(Tarefa atribuída A) Transcreva sem qualquer alteração a parte da listagem que se inicia na linha que contém "Describe the element at coordinates (202, 429)" e se encerra na linha que contém "menu-item-paste: Paste is", incluídas ambas.

ADAPTAÇÃO E AMADURECIMENTO AO MORAR NO EXTERIOR
Eu costumo dizer que a gente se acostuma rápido a coisa rápida.
Até hoje lembro da minha dentista, no dia em que eu tirei o aparelho fixo, dizendo isso para mim. Que eu iria me acostumar muito rápido a não ter mais aparelho na boca, mas que sim, no começo é aquela sensação estranha e boa ao mesmo tempo.
No começo é difícil você não ficar maravilhado. Acho que se você chega no Canadá e odeia logo na primeira semana, realmente alguma coisa errada pode ter acontecido no seu processo. Não que seja um absurdo ou que você seja obrigado a gostar no Canadá no momento em que você pisa nele, mas é bem comum o pessoal que sonhou tanto em vir pra cá, ter um primeiro momento de deslumbre. Sentimentos como medo, insegurança, culpa por ter deixado as pessoas que gostava no Brasil, dentre outras coisas podem surgir e fugir do que normalmente se sente quando chega-se aqui. É sempre um choque, seja positivo ou negativo. Mas também, para quem sonha demais, pode sempre existir aquele baque da quebra de expectativas. Eu sofri sim com isso, mas não foi na primeira semana! rsrs
Como eu disse, o primeiro momento é quando começamos a ficar maravilhados com o fato de não precisarmos andar abraçados às nossas bolsas ou termos a liberdade de fazer muito mais coisas nas ruas sem medo do que como era no Brasil. A verdade é que eu demorei ainda algum tempo, tipo uns 2 meses pra finalmente começar a andar sem medo nas ruas. O pessoal tirava sarro de mim dizendo que ninguém ia me assaltar. Hoje eu olho pra trás e penso “ai que besta eu era”, mas pra quem sai de uma cidade muito violenta e muito insegura no Brasil, acho que ás vezes o processo de se adaptar a se sentir seguro pode ser um pouco mais lento como foi comigo.

(Tarefa atribuída B) Reproduza palavra por palavra a parte do trecho sobre a adaptação à vida no Canadá que se inicia com as palavras "Até hoje lembro" e se encerra com "ao mesmo tempo.".

[Listagem extraída de um conjunto de dados]
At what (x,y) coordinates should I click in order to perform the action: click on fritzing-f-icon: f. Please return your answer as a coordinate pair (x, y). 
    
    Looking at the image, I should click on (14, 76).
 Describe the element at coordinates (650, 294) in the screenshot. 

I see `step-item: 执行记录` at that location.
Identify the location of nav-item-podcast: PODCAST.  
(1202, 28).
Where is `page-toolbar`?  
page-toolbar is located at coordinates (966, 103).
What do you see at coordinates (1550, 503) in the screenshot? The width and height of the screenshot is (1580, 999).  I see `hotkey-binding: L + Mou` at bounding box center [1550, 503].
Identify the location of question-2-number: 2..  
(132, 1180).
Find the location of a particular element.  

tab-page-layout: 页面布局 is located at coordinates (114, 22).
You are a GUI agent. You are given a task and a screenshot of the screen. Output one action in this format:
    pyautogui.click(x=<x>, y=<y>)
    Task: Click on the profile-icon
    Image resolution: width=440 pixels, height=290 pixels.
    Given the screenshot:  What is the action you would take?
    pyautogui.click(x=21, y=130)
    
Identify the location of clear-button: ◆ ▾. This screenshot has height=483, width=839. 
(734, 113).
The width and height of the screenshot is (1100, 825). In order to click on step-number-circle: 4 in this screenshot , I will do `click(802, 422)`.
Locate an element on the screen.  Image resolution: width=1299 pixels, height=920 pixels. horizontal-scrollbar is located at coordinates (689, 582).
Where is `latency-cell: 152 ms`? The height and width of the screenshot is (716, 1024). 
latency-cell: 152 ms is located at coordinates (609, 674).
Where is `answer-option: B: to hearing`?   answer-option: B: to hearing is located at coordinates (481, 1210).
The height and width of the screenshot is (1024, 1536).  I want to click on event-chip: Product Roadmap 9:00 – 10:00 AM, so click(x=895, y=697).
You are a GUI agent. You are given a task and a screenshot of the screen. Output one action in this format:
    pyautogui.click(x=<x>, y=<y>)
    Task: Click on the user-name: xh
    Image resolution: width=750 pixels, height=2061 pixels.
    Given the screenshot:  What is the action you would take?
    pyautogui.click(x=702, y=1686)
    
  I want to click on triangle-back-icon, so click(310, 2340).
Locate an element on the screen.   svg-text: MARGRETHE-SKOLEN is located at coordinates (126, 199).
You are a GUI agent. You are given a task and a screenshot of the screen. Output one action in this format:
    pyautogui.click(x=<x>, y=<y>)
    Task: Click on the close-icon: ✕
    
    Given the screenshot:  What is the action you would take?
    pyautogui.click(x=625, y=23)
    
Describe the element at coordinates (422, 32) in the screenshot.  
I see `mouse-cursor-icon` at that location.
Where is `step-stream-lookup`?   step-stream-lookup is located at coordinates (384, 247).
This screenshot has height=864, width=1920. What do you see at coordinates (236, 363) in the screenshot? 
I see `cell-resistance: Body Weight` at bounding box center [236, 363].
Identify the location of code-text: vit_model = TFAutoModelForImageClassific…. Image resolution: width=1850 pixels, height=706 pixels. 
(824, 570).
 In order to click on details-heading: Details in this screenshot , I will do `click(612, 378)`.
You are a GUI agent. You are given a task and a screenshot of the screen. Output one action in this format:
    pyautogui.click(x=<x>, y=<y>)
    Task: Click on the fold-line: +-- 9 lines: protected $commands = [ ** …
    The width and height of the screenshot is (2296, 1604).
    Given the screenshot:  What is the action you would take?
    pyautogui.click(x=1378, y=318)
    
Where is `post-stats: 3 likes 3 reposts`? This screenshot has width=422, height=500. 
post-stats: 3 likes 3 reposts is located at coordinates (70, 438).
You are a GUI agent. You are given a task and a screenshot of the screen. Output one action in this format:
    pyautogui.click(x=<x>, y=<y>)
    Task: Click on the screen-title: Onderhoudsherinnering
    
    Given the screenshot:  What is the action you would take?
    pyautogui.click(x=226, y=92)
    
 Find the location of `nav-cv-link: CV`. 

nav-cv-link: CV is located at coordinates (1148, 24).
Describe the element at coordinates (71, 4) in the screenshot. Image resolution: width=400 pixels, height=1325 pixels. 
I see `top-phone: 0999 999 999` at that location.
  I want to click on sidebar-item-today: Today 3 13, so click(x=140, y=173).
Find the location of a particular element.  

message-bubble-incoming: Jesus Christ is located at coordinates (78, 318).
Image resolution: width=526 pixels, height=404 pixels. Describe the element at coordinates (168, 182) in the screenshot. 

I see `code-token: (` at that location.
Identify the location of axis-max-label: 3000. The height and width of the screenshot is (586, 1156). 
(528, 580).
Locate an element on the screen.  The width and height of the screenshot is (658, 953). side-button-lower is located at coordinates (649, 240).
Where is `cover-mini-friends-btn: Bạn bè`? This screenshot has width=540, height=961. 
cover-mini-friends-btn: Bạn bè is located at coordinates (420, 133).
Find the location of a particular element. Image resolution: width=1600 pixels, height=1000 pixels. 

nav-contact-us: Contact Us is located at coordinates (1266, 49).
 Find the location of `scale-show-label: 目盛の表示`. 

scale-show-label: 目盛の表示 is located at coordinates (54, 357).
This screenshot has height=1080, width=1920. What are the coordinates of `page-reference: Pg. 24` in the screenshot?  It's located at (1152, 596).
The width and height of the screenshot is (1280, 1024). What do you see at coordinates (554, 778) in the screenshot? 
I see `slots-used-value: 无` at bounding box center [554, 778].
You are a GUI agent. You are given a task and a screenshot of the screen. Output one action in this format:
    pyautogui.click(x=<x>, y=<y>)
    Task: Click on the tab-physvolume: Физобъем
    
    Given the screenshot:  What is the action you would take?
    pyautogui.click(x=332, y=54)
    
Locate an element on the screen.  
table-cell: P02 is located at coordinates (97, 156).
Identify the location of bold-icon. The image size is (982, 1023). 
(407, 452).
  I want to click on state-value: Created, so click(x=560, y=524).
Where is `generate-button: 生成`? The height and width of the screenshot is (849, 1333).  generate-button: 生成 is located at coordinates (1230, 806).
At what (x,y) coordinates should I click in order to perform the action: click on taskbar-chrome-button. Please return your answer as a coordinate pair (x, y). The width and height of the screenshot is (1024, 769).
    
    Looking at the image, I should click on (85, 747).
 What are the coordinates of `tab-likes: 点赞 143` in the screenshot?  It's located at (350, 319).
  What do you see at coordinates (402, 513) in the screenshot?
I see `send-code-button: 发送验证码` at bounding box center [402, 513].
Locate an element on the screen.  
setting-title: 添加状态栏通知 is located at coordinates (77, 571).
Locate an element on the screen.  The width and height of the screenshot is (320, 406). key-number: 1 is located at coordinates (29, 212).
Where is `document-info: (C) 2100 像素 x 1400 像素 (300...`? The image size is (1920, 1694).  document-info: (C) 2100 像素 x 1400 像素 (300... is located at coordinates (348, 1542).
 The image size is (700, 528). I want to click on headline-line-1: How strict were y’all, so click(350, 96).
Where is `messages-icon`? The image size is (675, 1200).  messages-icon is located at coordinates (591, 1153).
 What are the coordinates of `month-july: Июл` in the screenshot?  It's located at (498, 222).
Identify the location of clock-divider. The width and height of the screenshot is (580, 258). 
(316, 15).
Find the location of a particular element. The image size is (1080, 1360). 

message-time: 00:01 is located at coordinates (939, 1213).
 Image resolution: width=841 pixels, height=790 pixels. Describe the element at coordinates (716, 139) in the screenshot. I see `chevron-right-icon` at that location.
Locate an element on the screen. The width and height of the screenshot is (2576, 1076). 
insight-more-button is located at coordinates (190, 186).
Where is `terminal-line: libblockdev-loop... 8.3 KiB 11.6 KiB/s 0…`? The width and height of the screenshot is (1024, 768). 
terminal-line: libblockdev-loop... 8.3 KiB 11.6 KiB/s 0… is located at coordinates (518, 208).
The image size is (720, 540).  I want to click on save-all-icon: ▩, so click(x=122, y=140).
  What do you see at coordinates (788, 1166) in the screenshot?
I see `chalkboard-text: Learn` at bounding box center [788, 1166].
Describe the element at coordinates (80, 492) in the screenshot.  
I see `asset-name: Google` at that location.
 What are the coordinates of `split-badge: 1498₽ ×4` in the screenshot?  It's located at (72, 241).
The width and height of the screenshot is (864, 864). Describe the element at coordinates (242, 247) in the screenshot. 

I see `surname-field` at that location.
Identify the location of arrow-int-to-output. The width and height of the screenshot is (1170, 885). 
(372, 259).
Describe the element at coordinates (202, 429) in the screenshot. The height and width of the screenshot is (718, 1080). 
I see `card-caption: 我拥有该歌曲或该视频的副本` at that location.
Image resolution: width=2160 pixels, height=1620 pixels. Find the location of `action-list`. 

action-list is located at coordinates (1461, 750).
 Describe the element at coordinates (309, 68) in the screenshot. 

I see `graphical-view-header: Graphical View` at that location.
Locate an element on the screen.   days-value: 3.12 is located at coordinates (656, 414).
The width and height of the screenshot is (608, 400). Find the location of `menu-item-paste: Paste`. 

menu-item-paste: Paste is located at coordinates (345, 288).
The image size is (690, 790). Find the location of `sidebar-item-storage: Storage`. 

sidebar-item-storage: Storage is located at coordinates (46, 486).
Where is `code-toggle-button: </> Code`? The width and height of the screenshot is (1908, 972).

(Campo de resposta A)
Describe the element at coordinates (202, 429) in the screenshot. The height and width of the screenshot is (718, 1080). 
I see `card-caption: 我拥有该歌曲或该视频的副本` at that location.
Image resolution: width=2160 pixels, height=1620 pixels. Find the location of `action-list`. 

action-list is located at coordinates (1461, 750).
 Describe the element at coordinates (309, 68) in the screenshot. 

I see `graphical-view-header: Graphical View` at that location.
Locate an element on the screen.   days-value: 3.12 is located at coordinates (656, 414).
The width and height of the screenshot is (608, 400). Find the location of `menu-item-paste: Paste`. 

menu-item-paste: Paste is located at coordinates (345, 288).

(Campo de resposta B)
Até hoje lembro da minha dentista, no dia em que eu tirei o aparelho fixo, dizendo isso para mim. Que eu iria me acostumar muito rápido a não ter mais aparelho na boca, mas que sim, no começo é aquela sensação estranha e boa ao mesmo tempo.